Il colosso israeliano della farmaceutica Teva e la società Royalty Pharma hanno annunciato un accordo di finanziamento fino a 500 milioni di dollari per accelerare lo sviluppo di TEV-‘408, il trattamento sperimentale di Teva per la vitiligine e altre malattie autoimmuni.
L’accordo prevede un investimento iniziale di 75 milioni di dollari da parte di Royalty Pharma, per sostenere uno studio di Fase 2b su TEV-‘408 per la vitiligine, il cui inizio è previsto quest’anno. In base ai risultati dello studio, Royalty Pharma potrà investire altri 425 milioni di dollari per cofinanziare un programma di Fase 3. Se il trattamento sarà approvato, Teva verserà a Royalty Pharma pagamenti legati al raggiungimento di obiettivi specifici, oltre a royalty sulle vendite globali.
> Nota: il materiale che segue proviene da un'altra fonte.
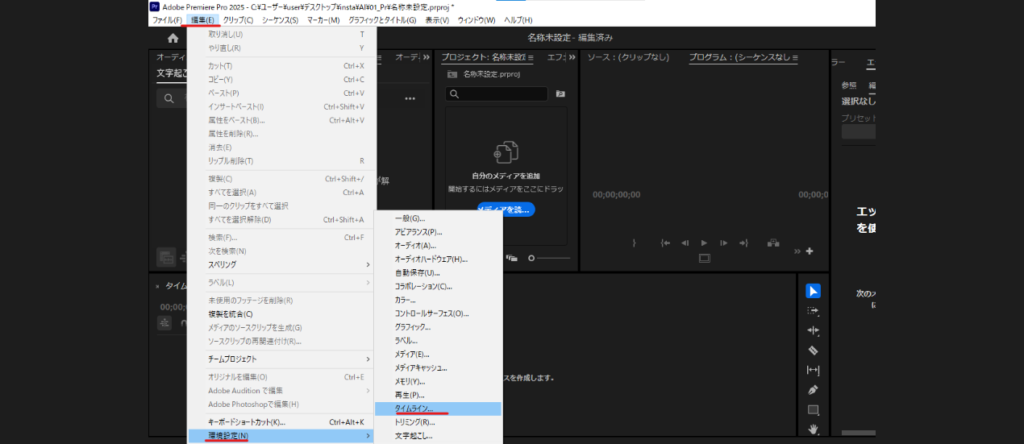Screen dimensions: 1024x444
Task: Select the Pen tool icon
Action: pos(813,390)
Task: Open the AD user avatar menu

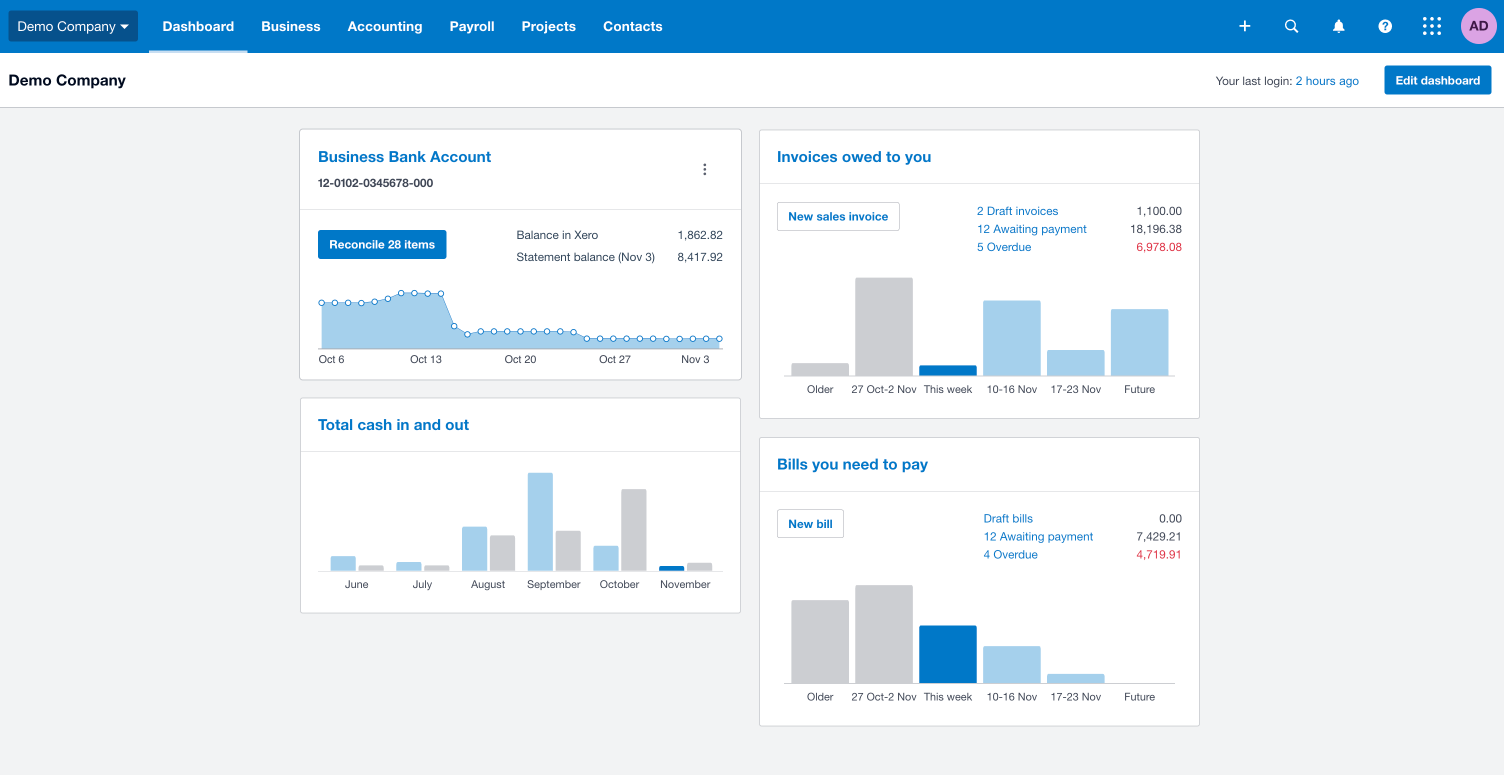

TEV-‘408 è un anticorpo monoclonale sperimentale progettato per inibire l’interleuchina-15 (IL-15), una citochina chiave coinvolta in molteplici patologie immunomediate: è attualmente in fase di sperimentazione clinica di Fase 1b per la vitiligine e di Fase 2a per la celiachia. Nel maggio 2025 ha ottenuto la designazione Fast Track dalla Food and Drug Administration statunitense.
Secondo i dati preliminari, IL-15 emerge come un potenziale bersaglio terapeutico per diverse malattie autoimmuni. La vitiligine, patologia cronica della pelle che causa la perdita di pigmentazione, colpisce tra lo 0,5% al 2% della popolazione mondiale e attualmente dispone di una sola terapia topica approvata con indicazioni limitate.
“Le collaborazioni strategiche alimentano l’innovazione. – ha affermato Richard Francis, CEO di Teva – Questo accordo con Royalty Pharma ci consente di far progredire la nostra ricerca in modo più efficiente e di accelerare la nostra pipeline per fornire soluzioni significative ai pazienti di tutto il mondo”.
Pablo Legorreta, CEO di Royalty Pharma, ha sottolineato come: “la vitiligine è una malattia cronica autoimmune della pelle che può avere un profondo impatto emotivo e psicosociale, ma le attuali opzioni terapeutiche sono insufficienti”.
Fondata nel 1996, Royalty Pharma è il maggiore acquirente di royalty biofarmaceutiche e uno dei principali finanziatori dell’innovazione nel settore biofarmaceutico. Teva, azienda farmaceutica globale con sede in Israele, sta espandendo la propria pipeline biofarmaceutica, mantenendo allo stesso tempo la sua leadership nel settore dei farmaci equivalenti.